_About this task_
Among the entries below, how many lines have the string "dimensions" in them? Only the number should be given.

_Given data_
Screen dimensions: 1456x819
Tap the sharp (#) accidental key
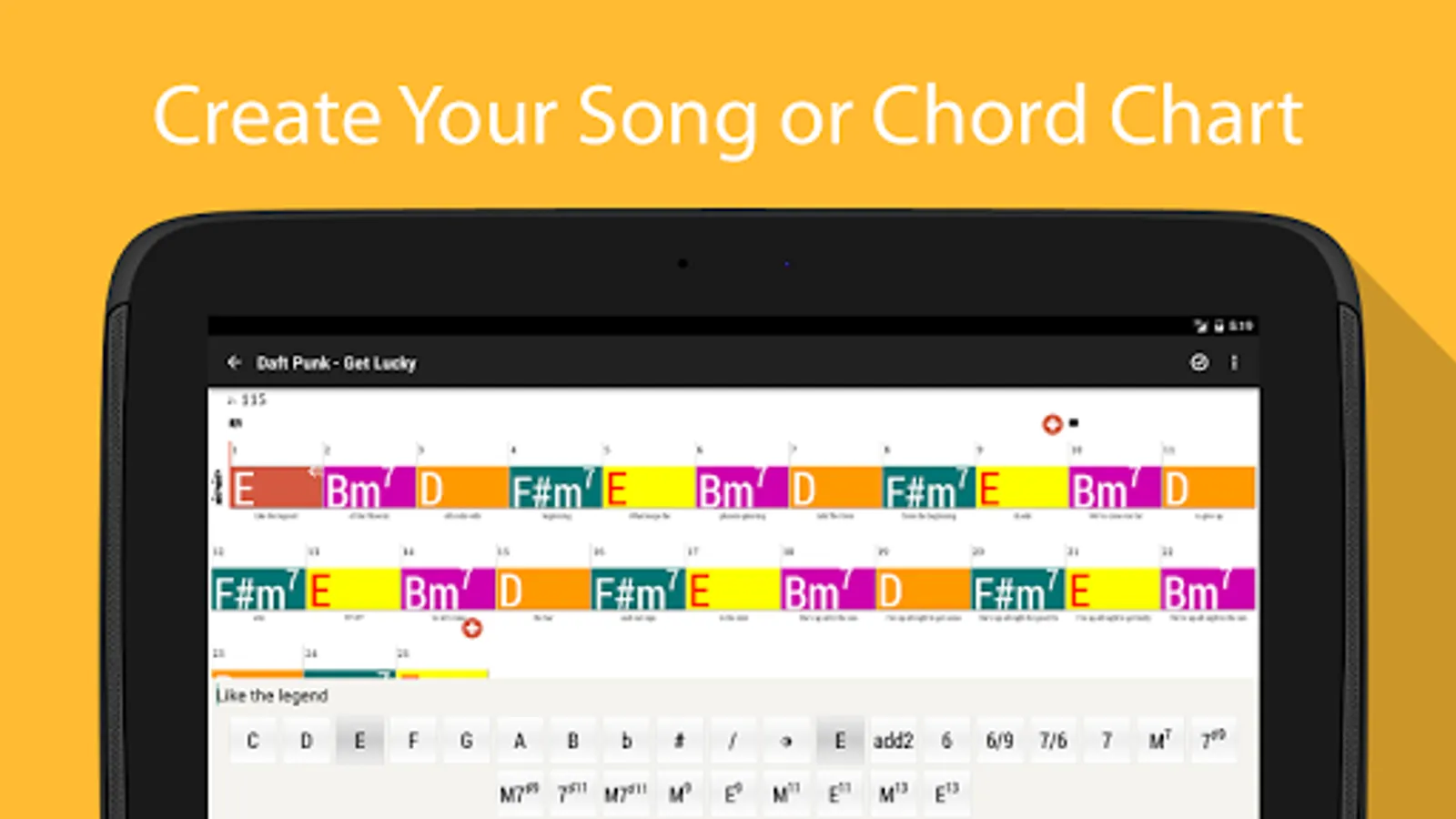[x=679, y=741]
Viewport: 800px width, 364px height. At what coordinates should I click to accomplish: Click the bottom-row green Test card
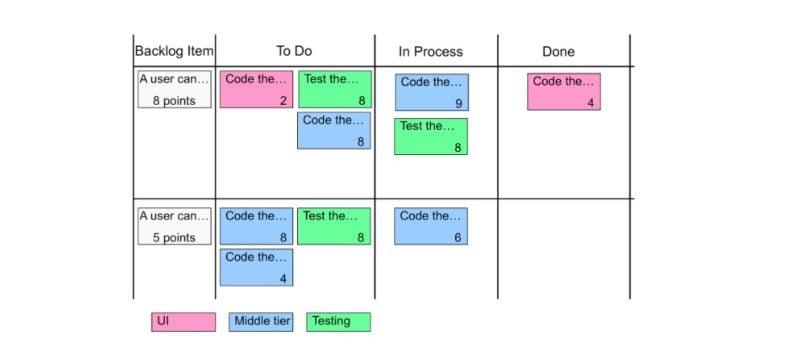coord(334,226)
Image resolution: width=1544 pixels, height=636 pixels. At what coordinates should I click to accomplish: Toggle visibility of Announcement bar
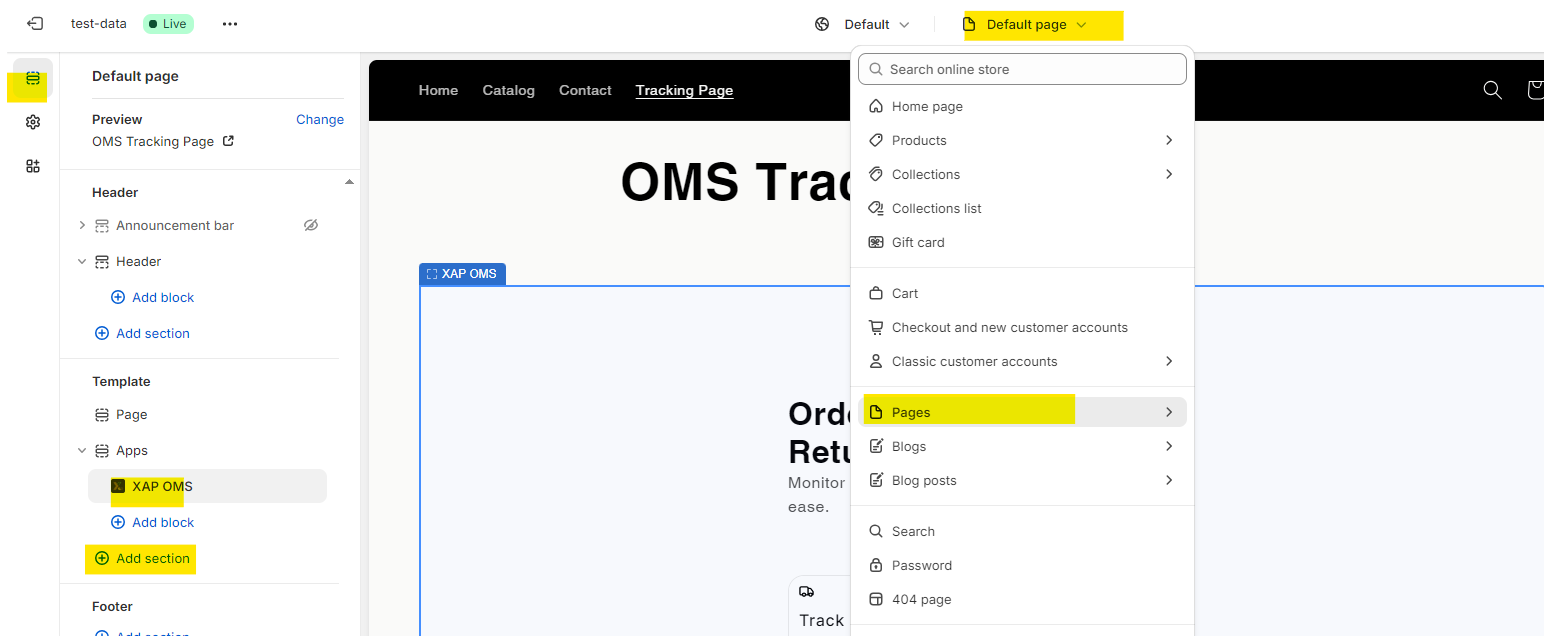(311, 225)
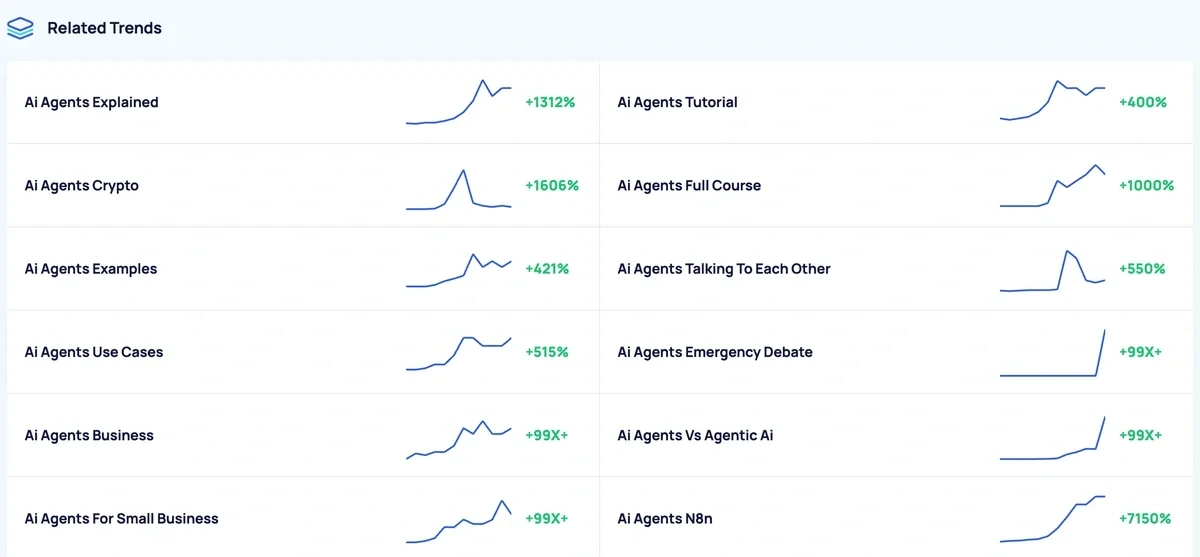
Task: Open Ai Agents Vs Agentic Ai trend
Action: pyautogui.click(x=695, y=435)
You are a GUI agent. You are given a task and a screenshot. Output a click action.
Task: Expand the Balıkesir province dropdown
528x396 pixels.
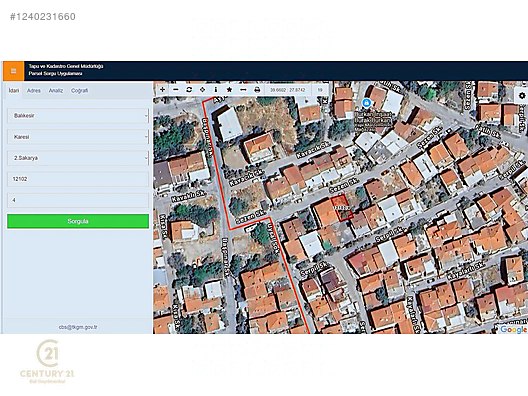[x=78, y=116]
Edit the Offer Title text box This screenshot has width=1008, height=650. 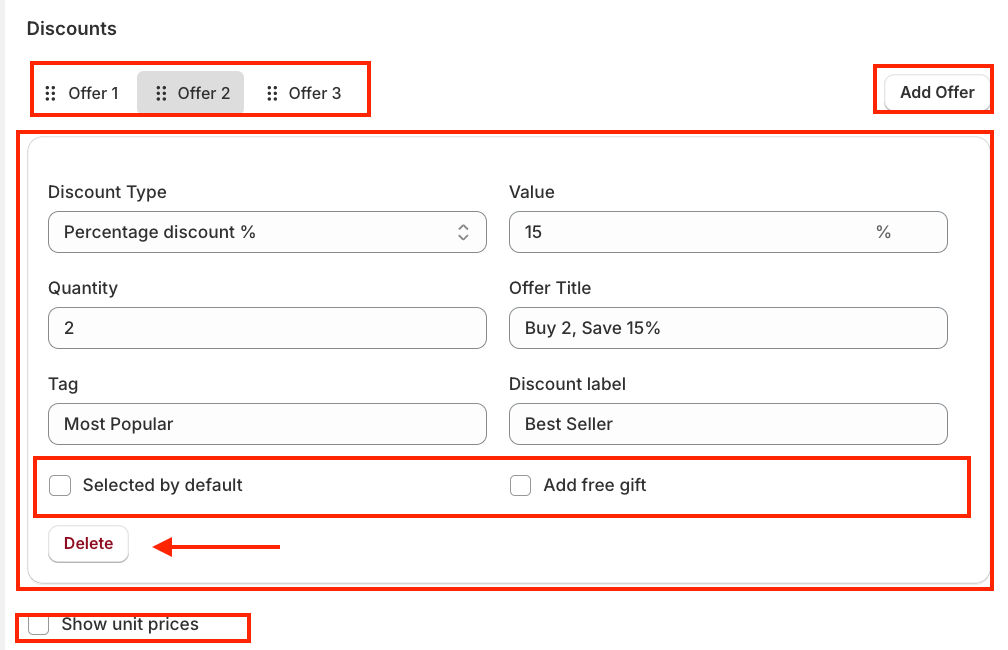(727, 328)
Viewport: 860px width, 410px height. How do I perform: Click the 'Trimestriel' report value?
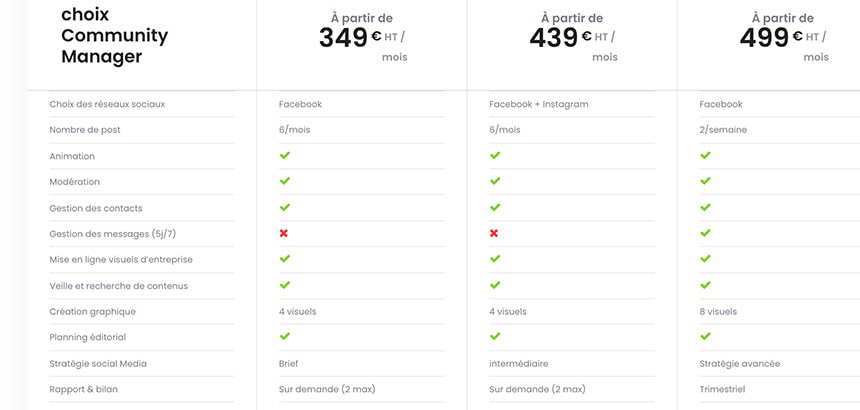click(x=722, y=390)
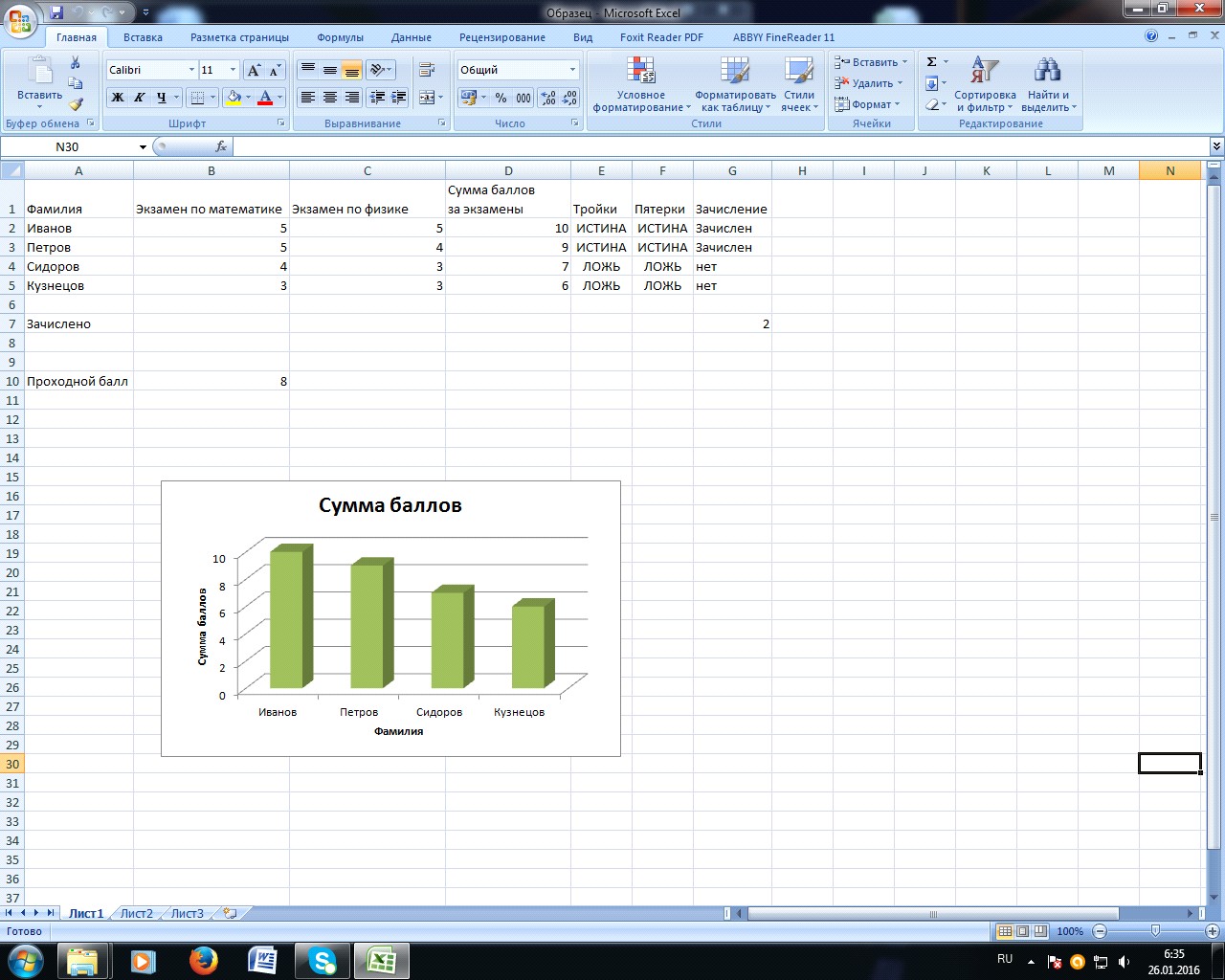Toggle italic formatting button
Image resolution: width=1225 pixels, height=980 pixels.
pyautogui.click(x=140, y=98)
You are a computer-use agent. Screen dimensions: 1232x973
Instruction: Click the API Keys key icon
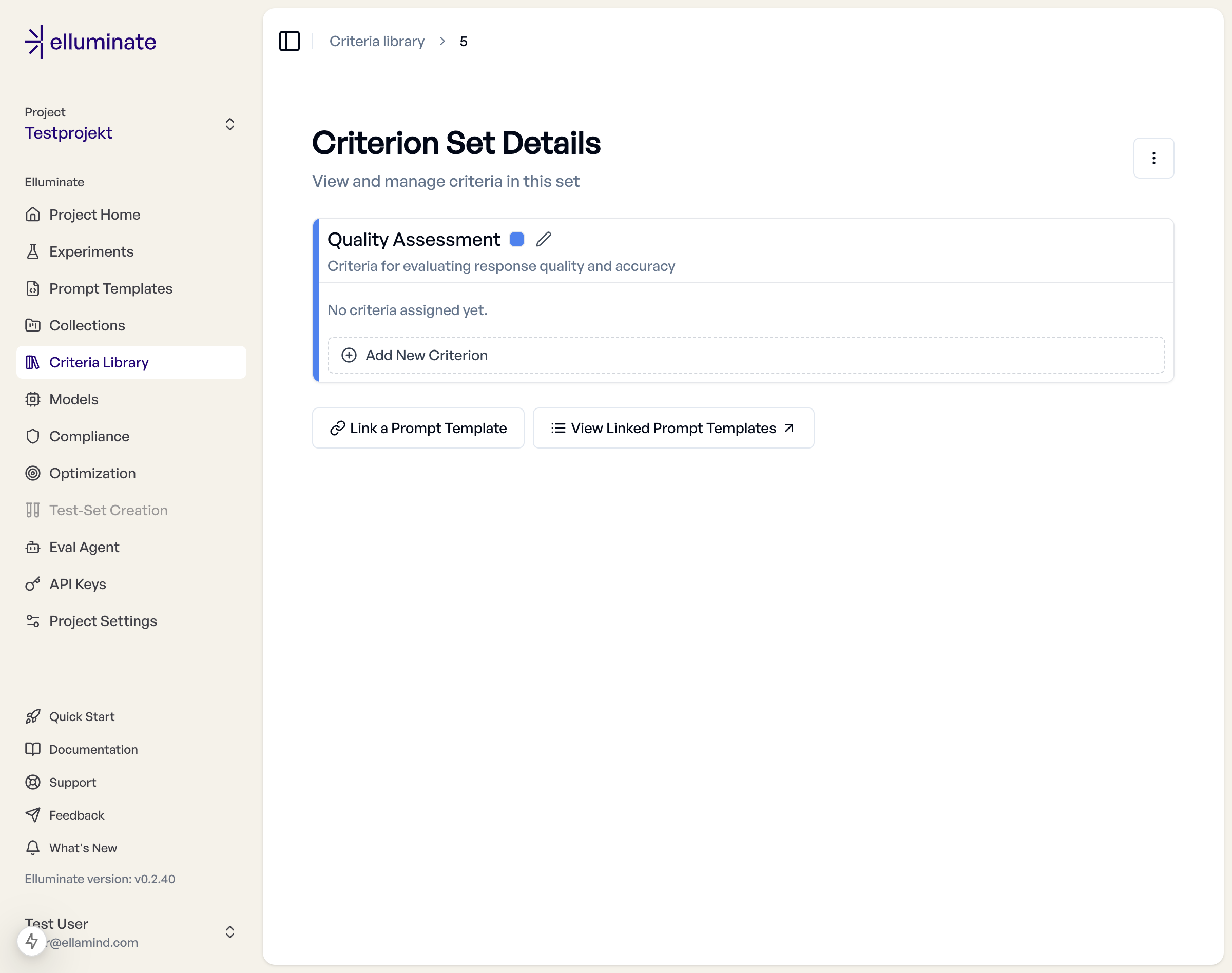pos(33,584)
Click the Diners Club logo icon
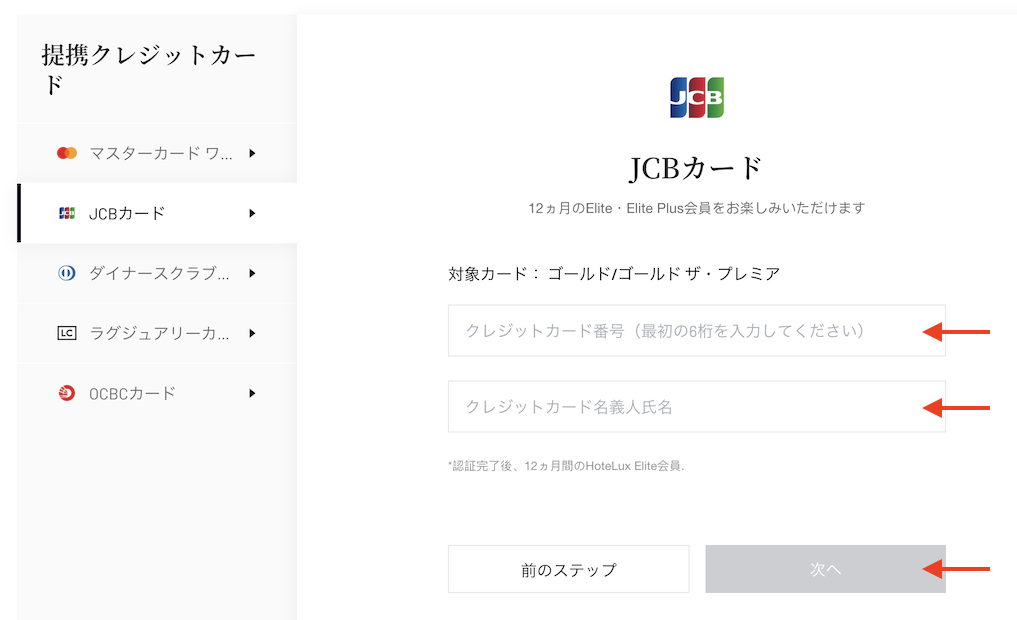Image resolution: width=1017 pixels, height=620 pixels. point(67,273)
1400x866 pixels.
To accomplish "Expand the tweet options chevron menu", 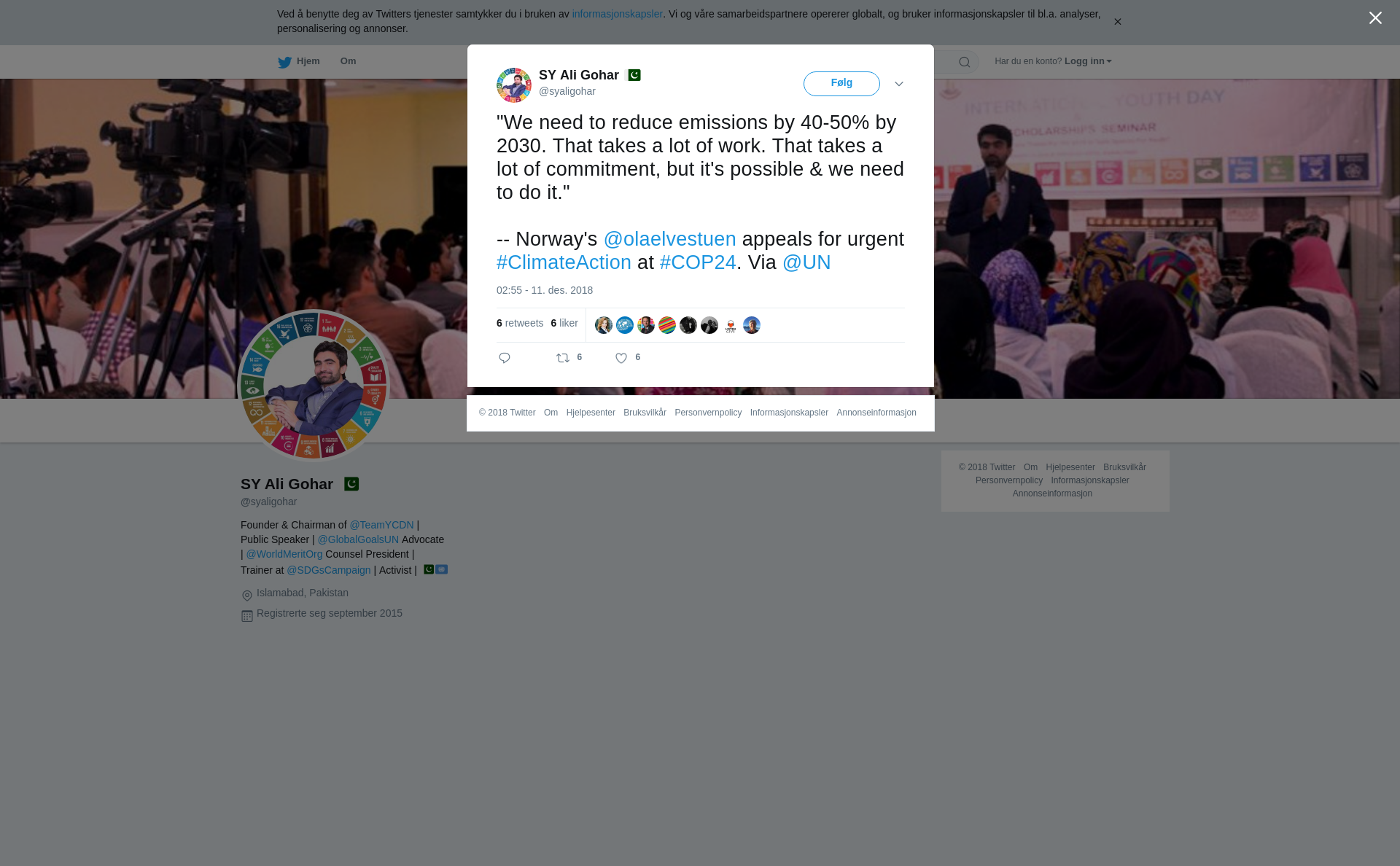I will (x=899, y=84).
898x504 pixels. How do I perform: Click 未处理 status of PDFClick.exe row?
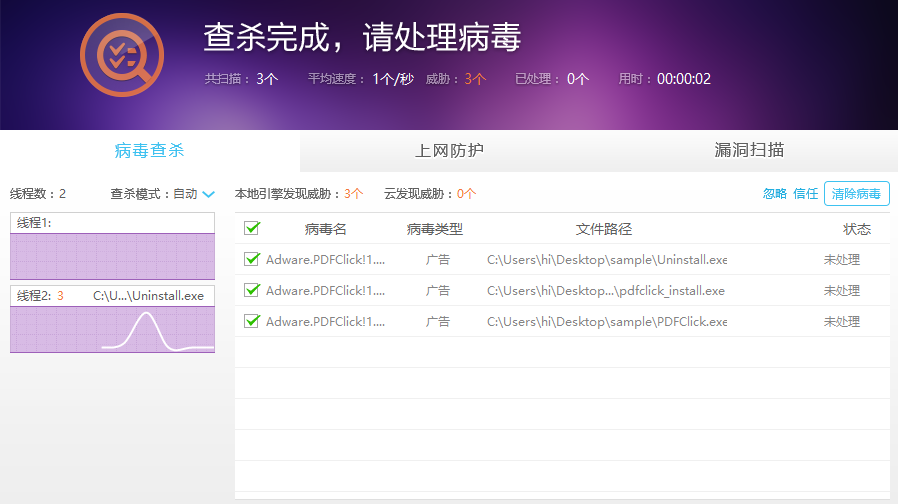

_Response_
2